Teologia della traduzione

La caccia | Trasmessa il: 06/02/2002



A proposito di versioni rivedute e corrette, suppongo abbiate sentito anche voi che, oltre a quella dell’Inno nazionale, ci toccherà presto quella delle Scritture.  Sembra infatti che, su incarico della competente Autorità religiosa, uno staff di esperti abbia provveduto a una revisione del testo italiano corrente dell’Antico e del Nuovo Testamento.  Gli esiti dell’operazione, come è ovvio, si noteranno particolarmente in quei brani che, perché usati nella liturgia o comunemente impiegati in forma di preghiera, ci sono più familiari.  Così, corre voce che si sia discusso a lungo se mantenere nel Gloria la dizione "Dio degli eserciti”, che sembrava in qualche modo in contrasto con le vocazioni pacifiste del moderno cattolicesimo, e se modificare quella formula del Padre nostro che, chiedendo al Signore di “non indurci in tentazione”, poteva far supporre una qualche compartecipazione divina a una funzione che, stricto sensu, dovrebbe spettare esclusivamente al Demonio.

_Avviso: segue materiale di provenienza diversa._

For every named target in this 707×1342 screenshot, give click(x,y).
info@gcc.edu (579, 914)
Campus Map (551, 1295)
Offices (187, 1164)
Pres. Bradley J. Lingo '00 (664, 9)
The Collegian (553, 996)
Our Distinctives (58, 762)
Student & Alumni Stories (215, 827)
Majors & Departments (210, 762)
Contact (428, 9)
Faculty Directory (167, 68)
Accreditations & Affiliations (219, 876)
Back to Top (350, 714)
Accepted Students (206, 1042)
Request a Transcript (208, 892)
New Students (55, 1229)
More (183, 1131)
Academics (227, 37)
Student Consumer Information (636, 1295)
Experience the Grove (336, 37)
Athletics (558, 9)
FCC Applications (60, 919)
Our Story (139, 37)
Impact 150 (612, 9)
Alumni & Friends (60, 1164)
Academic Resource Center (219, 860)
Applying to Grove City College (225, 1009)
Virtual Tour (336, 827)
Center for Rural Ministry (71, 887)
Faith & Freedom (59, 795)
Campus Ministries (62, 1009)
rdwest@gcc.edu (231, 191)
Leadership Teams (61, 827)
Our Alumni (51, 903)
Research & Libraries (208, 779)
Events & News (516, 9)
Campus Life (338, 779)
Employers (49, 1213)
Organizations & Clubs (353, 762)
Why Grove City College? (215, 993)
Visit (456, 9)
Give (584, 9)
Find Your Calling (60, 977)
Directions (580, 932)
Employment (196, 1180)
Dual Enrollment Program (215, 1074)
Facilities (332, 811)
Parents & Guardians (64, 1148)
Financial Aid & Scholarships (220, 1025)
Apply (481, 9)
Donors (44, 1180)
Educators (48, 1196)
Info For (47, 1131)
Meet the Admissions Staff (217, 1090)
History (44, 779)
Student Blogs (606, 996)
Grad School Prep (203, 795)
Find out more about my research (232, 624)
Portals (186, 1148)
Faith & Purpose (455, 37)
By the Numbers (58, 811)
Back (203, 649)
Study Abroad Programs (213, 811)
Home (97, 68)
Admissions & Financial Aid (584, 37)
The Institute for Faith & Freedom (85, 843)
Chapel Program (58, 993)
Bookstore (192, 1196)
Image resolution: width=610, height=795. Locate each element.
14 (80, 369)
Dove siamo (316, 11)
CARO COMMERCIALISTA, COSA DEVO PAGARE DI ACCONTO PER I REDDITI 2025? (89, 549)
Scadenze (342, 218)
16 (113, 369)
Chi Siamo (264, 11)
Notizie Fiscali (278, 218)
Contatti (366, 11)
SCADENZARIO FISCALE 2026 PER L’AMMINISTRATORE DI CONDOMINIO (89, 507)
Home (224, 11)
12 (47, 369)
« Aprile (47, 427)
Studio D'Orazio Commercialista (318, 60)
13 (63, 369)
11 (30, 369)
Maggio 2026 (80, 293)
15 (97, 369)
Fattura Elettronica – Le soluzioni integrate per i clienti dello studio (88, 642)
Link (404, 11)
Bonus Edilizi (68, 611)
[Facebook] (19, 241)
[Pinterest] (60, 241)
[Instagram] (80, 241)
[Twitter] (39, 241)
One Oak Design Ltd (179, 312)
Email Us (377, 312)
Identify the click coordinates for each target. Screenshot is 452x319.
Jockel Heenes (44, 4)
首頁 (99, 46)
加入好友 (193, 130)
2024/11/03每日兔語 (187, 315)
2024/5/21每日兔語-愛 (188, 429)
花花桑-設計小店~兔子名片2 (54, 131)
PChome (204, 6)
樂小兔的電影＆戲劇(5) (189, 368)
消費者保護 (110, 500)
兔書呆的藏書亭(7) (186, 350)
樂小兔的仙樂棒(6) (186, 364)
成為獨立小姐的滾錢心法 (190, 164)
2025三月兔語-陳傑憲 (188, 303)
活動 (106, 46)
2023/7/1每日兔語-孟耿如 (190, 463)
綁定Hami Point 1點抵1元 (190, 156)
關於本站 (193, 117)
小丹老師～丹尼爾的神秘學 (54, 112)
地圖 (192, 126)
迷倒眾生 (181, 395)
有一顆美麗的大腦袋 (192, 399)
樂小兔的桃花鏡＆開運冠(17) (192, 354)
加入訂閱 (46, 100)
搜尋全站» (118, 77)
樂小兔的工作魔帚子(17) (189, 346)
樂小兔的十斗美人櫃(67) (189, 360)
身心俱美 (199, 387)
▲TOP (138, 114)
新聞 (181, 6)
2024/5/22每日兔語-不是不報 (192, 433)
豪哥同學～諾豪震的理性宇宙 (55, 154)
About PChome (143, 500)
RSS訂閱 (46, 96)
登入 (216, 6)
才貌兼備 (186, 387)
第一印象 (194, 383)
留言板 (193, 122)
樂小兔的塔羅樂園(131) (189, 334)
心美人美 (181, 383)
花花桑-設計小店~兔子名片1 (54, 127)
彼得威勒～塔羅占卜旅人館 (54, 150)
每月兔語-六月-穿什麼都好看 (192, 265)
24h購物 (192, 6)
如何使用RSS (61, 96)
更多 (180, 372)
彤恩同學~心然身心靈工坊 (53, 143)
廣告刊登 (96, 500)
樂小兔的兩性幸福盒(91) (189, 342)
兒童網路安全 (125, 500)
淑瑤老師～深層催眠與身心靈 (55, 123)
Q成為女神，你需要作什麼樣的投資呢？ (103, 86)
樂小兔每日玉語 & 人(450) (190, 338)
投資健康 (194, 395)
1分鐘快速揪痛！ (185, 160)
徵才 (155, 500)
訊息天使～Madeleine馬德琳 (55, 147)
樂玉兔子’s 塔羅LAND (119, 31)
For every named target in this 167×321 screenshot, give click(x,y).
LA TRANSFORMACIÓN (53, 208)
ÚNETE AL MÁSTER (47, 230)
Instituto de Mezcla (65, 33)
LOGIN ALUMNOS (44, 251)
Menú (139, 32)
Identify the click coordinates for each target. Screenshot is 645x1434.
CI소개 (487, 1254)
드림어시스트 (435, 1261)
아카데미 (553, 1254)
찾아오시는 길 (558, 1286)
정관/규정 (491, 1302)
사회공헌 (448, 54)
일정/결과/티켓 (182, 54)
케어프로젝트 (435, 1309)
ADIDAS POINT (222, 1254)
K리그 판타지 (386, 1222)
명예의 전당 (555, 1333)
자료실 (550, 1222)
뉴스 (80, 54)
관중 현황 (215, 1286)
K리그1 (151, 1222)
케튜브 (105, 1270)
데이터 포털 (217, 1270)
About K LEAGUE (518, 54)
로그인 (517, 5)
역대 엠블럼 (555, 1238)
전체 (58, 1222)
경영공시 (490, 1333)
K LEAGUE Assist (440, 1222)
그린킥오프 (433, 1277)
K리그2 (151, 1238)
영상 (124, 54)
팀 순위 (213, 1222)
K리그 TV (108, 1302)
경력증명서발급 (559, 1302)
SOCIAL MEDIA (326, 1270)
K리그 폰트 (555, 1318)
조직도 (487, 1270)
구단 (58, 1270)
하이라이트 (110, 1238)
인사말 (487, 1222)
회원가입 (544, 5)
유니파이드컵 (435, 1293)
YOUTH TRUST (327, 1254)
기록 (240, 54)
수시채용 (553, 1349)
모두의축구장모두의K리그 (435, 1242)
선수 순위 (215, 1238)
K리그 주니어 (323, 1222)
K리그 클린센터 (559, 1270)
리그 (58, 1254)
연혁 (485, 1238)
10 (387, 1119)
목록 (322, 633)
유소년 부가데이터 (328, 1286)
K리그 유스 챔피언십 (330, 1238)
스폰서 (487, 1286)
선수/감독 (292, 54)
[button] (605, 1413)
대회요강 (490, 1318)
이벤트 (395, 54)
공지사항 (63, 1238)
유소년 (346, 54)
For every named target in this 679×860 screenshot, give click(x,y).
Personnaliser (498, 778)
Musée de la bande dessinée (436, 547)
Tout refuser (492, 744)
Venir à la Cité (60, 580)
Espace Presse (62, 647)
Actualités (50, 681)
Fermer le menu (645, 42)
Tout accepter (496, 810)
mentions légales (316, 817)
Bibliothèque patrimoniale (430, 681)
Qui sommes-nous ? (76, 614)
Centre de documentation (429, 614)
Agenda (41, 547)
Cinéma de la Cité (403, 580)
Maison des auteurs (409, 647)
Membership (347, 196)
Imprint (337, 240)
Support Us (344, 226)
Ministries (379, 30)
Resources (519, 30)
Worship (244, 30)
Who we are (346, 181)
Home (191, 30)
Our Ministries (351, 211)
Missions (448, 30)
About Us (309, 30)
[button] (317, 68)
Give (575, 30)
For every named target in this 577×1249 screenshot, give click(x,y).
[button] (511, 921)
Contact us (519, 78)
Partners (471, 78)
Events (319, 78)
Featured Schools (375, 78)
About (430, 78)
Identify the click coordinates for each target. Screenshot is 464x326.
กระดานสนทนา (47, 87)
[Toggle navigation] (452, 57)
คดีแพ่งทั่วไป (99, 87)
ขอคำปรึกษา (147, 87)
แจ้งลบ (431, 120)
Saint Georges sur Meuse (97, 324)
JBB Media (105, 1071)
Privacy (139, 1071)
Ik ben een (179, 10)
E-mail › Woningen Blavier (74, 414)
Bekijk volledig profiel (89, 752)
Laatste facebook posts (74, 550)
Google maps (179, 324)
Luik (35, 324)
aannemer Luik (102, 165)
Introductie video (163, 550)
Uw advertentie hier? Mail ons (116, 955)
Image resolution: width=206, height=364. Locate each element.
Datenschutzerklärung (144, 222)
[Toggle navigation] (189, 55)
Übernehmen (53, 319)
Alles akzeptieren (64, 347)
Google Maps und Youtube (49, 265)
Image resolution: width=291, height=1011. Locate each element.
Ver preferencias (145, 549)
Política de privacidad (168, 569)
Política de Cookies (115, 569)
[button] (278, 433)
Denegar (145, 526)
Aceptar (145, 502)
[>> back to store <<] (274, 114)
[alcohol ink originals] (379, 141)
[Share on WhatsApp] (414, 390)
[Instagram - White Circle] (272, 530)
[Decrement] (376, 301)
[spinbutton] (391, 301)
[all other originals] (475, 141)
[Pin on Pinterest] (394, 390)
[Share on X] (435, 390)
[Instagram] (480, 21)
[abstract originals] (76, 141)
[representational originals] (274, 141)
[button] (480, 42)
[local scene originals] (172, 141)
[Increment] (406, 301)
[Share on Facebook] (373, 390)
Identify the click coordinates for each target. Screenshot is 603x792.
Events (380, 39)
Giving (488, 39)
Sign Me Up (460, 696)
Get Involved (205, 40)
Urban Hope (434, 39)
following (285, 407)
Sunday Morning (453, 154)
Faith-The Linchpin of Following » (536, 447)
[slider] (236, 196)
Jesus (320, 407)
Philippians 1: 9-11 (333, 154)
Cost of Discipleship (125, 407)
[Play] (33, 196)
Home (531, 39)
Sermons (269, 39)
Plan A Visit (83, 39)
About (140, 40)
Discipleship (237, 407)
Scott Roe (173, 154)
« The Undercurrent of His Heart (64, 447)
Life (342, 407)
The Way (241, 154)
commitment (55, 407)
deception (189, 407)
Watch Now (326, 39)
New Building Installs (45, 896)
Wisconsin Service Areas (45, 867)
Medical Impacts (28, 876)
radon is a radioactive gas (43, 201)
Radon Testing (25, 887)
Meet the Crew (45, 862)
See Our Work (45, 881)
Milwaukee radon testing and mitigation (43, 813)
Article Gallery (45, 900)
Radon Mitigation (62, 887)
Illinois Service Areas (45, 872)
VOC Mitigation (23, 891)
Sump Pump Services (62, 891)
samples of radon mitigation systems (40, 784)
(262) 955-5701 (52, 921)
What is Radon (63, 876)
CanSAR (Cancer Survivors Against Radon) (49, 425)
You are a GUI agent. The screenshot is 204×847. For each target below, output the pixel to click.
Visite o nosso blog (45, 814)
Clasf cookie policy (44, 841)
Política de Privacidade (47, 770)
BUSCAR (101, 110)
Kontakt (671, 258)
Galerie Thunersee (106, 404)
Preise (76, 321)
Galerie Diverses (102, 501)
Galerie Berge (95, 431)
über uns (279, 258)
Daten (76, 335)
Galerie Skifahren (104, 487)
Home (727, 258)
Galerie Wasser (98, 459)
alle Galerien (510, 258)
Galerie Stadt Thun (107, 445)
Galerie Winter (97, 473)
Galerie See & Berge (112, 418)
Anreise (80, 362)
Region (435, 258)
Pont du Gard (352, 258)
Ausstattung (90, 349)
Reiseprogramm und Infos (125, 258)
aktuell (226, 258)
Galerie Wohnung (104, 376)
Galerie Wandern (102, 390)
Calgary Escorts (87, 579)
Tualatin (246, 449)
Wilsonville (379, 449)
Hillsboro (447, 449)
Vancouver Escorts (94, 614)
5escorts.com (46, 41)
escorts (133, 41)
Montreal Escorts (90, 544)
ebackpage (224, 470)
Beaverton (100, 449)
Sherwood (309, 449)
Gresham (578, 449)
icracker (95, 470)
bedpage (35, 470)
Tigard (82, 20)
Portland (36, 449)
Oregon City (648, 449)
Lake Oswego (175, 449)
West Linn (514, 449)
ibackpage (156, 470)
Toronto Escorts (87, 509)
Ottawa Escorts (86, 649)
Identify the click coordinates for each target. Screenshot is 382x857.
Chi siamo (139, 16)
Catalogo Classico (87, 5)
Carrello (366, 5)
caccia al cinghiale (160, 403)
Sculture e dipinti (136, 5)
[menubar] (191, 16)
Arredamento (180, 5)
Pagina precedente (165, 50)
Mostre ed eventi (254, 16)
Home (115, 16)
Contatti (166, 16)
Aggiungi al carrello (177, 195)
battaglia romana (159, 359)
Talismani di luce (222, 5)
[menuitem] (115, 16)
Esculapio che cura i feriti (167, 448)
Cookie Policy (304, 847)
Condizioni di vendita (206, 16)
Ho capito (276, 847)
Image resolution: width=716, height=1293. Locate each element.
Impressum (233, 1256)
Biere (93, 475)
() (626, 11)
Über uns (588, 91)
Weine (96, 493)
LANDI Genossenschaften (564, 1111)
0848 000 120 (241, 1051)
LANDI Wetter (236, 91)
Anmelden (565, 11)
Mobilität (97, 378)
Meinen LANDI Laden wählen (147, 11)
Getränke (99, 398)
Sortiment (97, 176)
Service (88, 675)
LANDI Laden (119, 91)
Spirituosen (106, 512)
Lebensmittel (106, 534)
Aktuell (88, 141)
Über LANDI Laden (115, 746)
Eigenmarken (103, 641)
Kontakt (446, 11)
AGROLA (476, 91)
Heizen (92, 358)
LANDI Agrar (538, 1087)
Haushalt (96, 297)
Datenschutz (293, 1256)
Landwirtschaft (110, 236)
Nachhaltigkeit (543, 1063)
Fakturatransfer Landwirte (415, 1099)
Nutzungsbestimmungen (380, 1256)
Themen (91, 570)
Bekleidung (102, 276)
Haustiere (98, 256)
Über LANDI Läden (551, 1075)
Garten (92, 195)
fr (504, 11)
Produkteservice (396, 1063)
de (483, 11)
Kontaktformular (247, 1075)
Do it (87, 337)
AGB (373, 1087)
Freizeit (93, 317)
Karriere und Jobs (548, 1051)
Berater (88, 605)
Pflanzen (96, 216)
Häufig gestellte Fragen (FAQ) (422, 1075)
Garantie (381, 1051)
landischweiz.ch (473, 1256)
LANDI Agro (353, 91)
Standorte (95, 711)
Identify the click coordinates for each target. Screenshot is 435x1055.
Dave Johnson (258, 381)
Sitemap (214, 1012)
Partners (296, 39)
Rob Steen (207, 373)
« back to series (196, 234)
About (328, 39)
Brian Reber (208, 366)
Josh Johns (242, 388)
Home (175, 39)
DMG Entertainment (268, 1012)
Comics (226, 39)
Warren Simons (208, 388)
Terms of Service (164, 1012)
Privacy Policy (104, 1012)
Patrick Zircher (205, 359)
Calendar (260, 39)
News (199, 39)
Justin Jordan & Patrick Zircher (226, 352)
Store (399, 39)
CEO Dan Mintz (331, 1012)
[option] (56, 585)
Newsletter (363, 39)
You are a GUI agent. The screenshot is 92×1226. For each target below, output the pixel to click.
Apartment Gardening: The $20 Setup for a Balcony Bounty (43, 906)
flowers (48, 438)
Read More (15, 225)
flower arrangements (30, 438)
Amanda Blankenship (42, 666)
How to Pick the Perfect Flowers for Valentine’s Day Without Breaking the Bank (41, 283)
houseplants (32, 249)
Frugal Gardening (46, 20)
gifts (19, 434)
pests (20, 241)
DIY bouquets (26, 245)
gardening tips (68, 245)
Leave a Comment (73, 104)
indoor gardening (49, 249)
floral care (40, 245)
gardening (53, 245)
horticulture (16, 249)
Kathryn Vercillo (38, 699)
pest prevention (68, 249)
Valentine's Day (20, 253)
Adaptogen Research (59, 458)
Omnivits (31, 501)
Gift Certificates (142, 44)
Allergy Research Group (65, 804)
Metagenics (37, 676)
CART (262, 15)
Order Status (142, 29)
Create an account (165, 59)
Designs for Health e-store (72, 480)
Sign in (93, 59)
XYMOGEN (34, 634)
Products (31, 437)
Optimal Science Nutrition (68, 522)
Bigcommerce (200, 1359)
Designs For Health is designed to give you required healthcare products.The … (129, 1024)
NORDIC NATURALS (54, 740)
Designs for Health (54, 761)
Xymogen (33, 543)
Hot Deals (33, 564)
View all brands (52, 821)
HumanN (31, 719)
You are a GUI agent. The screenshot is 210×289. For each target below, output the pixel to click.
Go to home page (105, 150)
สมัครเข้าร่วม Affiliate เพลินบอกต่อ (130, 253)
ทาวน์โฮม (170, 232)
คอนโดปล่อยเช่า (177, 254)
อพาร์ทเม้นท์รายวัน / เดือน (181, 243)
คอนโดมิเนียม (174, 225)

        Ho letto che le due questioni sono state risolte in senso opposto.  Il “Dio degli eserciti” resterà tale, nonostante la possibilità, già prospettata da Tertulliano, di interpretare il Sabaóth dell’originale nel senso più innocuo di “schiere celesti”, ma nel Padre nostro gli chiederemo di “non lasciarci esposti alla tentazione”.  Gli esperti devono aver concluso che una connotazione, diciamo così, “militare” dell’Onnipotente, tutto sommato, si regge, mentre un ruolo di tentatore proprio non Gli si addice.   Personalmente, direi piuttosto il contrario, ma non ho certo i titoli per oppormi alla conclusione, nel senso che non saprei proprio proporvi un valore semantico appropriato per quel termine ebraico che gli autori delle versioni greca e latina del sacro testo hanno lasciato, prudentemente, in forma originale.
        In compenso, so abbastanza di greco e latino per assicurarvi che la nuova traduzione del Padre nostro, che non ha alle spalle un originale ebraico noto, sarà, non lo discuto, più accettabile dal punto di vista teologico, ma linguisticamente non sta in piedi.  Il vecchio “non indurci in tentazione” rendeva assai bene il ne nos inducas in temptationem di San Girolamo, che, a sua volta, era un ineccepibile calco del  kaì mè eisenénkeis hemàs eis peirasmòn dell’Evangelista.   I verbi induco ed eisféro, non c’è santi, vogliono proprio dire “indurre”, nel senso di “condurre dentro”, “spingere in”.  Hanno una connotazione, come si dice, “fattiva”, che stride con il “lasciarci esposti” proposto dallo staff pontificio.   Mi rendo conto che l’idea di un padre che spinge i figli alla tentazione può sembrare per certi versi disdicevole, ma, a parte il fatto che anche il lasciarveli esposti non è una bella cosa, il testo è quello che è.  A meno di supporre che Luca e Matteo, che usano entrambi (11,4 e 6,11) quel verbo, abbiano clamorosamente cannato, sarebbe stato più corretto, almeno dal punto di vista linguistico, rassegnarsi a convivere con la contraddizione.  La teologia, d’altronde, ce ne propone ben altre.
          Ma tant’è.  Tra traduzione e filologia i rapporti sono meno stretti di quanto dovrebbero essere e la tentazione di far dire a un testo quello che desideriamo sentirgli dire è una di quelle cui il Signore più frequentemente ci lascia esposti.  Ogni scrittura ha in sé quel tanto di ambivalenza da consentire al traduttore una scelta, che dipenderà, in ultima analisi, da considerazioni che non con la linguistica hanno a che fare, ma atterranno, piuttosto, al potere.  Anche per far accettare una dizione gradita, insomma, bisogna avere dei santi in paradiso.  E se i militari, a quanto pare, ne hanno quanti ne bastano per mantenere gli eserciti nel Gloria, non c’è dubbio che i linguisti siano messi assai peggio.